G20 leaders have formally endorsed a 15 percent global corporate minimum tax

KATHMANDU: President Joe Biden and other world leaders at the G20 summit on Saturday have formally endorsed a global corporate minimum tax, a significant agreement that was reached after months of negotiations.

The new global minimum tax of 15 percent would seek to roll back the decadeslong decline in corporate tax rates, which has hindered governments across the globe from appropriating funds for various spending programs.

“We reached a historic agreement for a fairer and more effective international tax system,” Italian Prime Minister Mario Draghi said at the opening of the summit in Rome.

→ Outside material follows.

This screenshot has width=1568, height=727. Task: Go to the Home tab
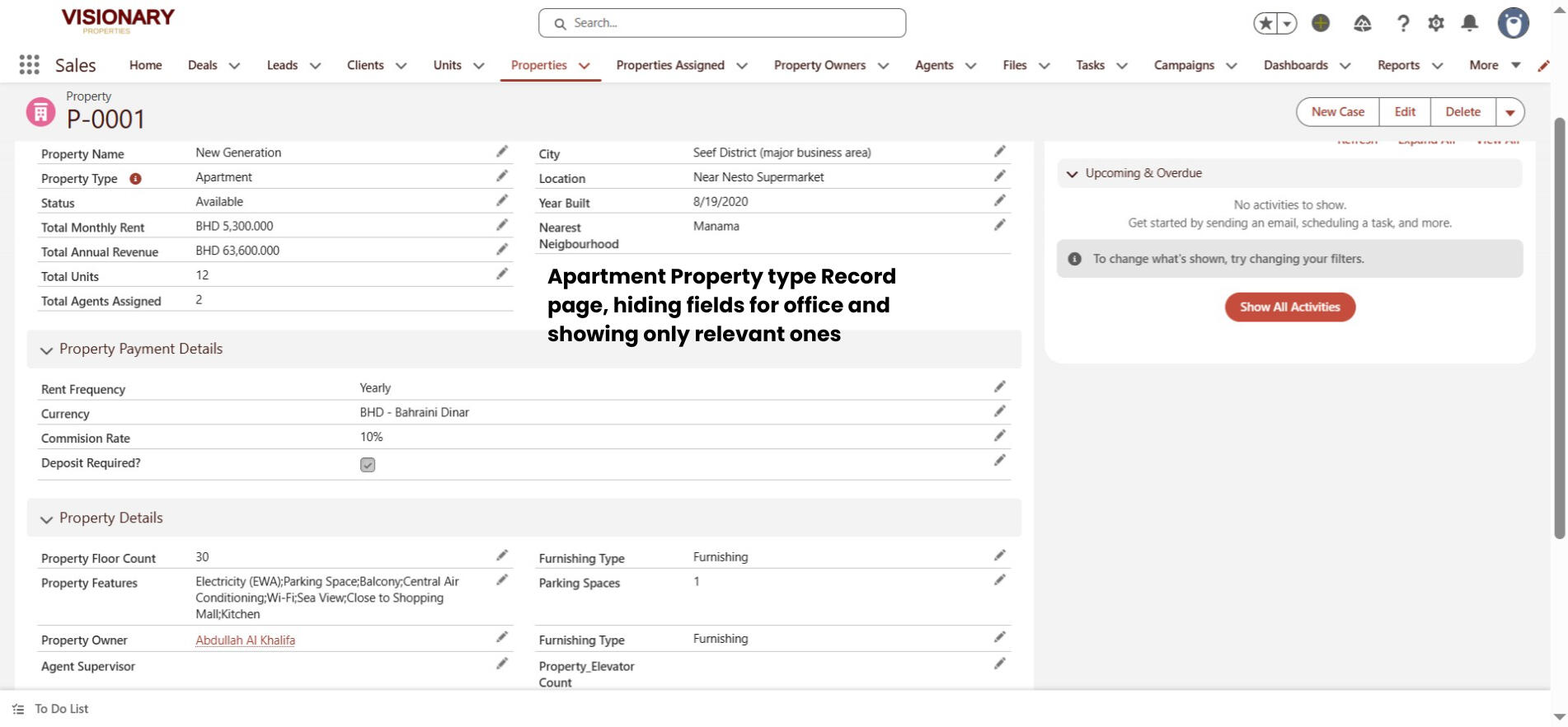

The deal would represent a major victory for Biden and Treasury Secretary Janet Yellen, who have championed an international floor on corporate taxes and pushed for a deal to come together among the countries.

The agreement had previously been backed by the finance ministers of each G20 country, but with the respective heads of state now on board with the plan, the next step is for the framework to be crafted into viable legislation.

An endorsement of the minimum tax is set to be included in the joint communiqué, the statement that G20 leaders release at the conclusion of the summit laying out the their priorities. After the summit, the counties will then need to individually ratify the new tax.

To adhere to the requirements, Congress will be tasked with approving legislation increasing the tax that US companies pay on international profits to 15 percent. Biden administration officials project that the new tax will generate $60 billion or more annually in the country.

“The deal works because it removes the incentives for the offshoring of American jobs, it’s going to help small businesses compete on a level playing field, and it’s going to give us more resources to invest in our people at home,” a senior administration official told reporters on a call.

“It’s a game changer for American workers, taxpayers, and businesses. And in our judgment, this is more than just a tax deal; it’s a reshaping of the rules of the global economy,” the official added.

Draghi, noting the continued affect that the COVID-19 pandemic is having throughout the world, emphasized that the G20 must continue to work together on tough issues.

“From the pandemic to climate change to fair and equitable taxation, going it alone is simply not an option,” he said. “We must do all we can to overcome our differences. And we must rekindle the spirit that led to the creation of this group.”

In addition to the US, the Group of 20 boasts memberships of countries that comprise of about 80 percent of the world’s gross domestic product, including Argentina, Britain, China, France, Germany, India, Italy, Japan, Russia, and South Africa, among others.